Create a Runmode that Splits Sentences Instead of Words

dvfeinblum / lexicount

A (soon-to-be) nlp tool for seeing how obnoxious a writer you are.

MIT License

1 stars 0 forks source link

Create a Runmode that Splits Sentences Instead of Words #12

Open dvfeinblum opened 6 years ago

dvfeinblum commented 6 years ago

Is your feature request related to a problem? Please describe. The meta-purpose of this project is to learn some NLP. Word2Vec is a really nice low-bar-of-entry way of doing that, and vectors for sentences would be a nice place to start.

Describe the solution you'd like Currently, the blog parser sanitizes posts by removing punctuation and then NLTKing the words in the post. We should do something similar but, instead of splitting on spaces, we should split on periods.

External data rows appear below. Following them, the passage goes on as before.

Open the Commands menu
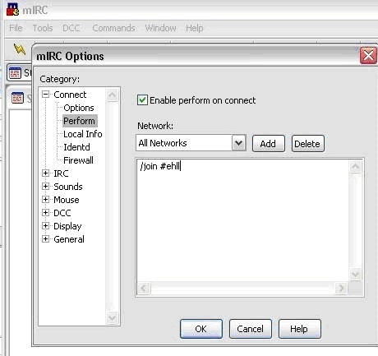 [x=113, y=28]
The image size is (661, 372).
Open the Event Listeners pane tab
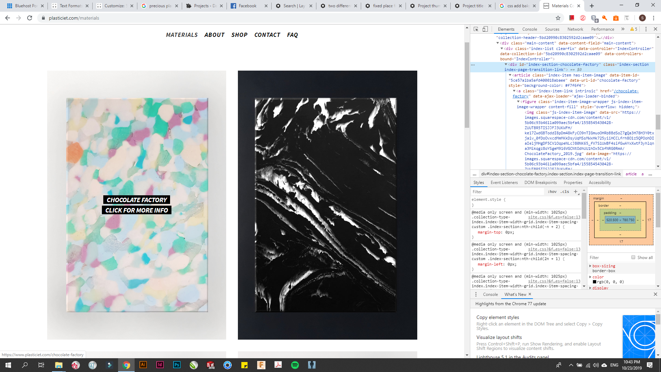[504, 183]
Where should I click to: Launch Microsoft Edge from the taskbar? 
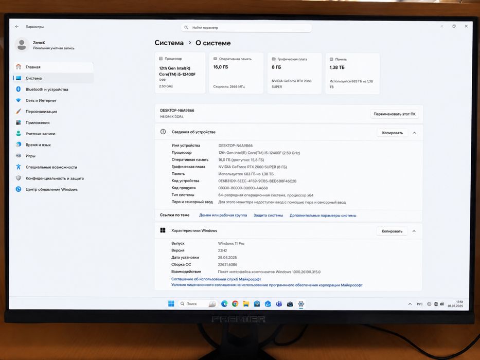[x=224, y=303]
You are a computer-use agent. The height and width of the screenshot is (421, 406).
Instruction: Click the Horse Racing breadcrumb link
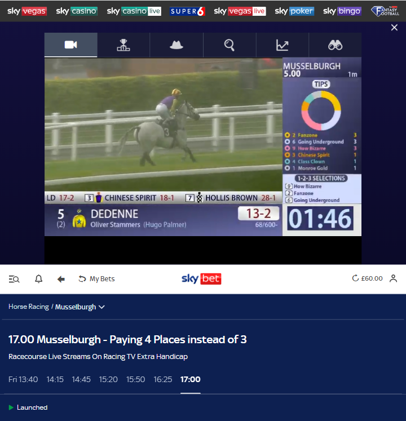click(29, 307)
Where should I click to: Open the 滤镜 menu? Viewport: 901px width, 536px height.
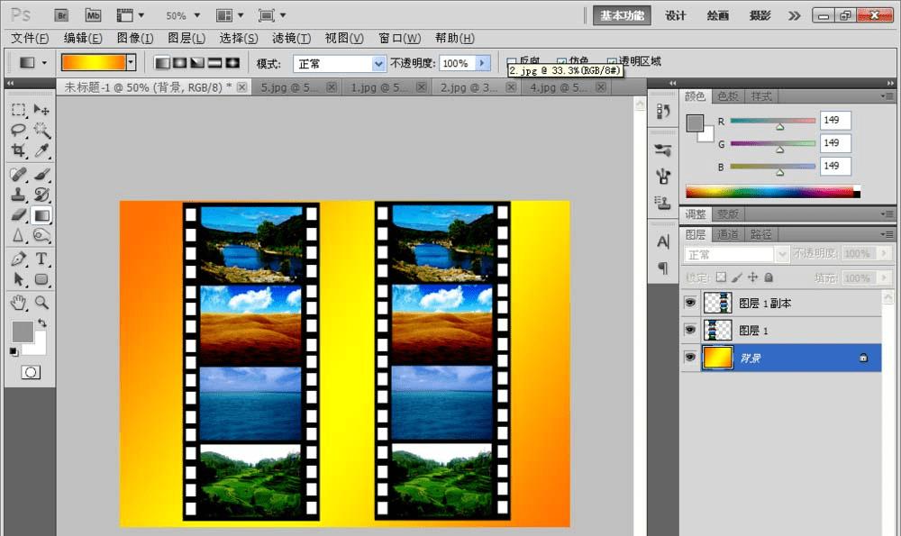291,38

Describe alternatives you've considered N/A

Additional context N/A

dvfeinblum commented 6 years ago

Currently, I'm trying to decide where and how to store sentences. One option is to just add them to postgres. Something like

sentence	url	word_count	vector
here's a self-aggrandizing sentence	blag.web/post-1	4	(0.123,0.2431,0.234232,...)

dvfeinblum commented 6 years ago

Oooh; also, one nice thing about the word tokenizer I already wrote is that we can throw out words that don't mean much. Glancing at the word_details table, we can probably toss words with the following part_of_speech:

DT
TO
CC
PRP
IN
PRP$

dvfeinblum commented 6 years ago

Leaving this issue open because the last comment still needs to be implemented!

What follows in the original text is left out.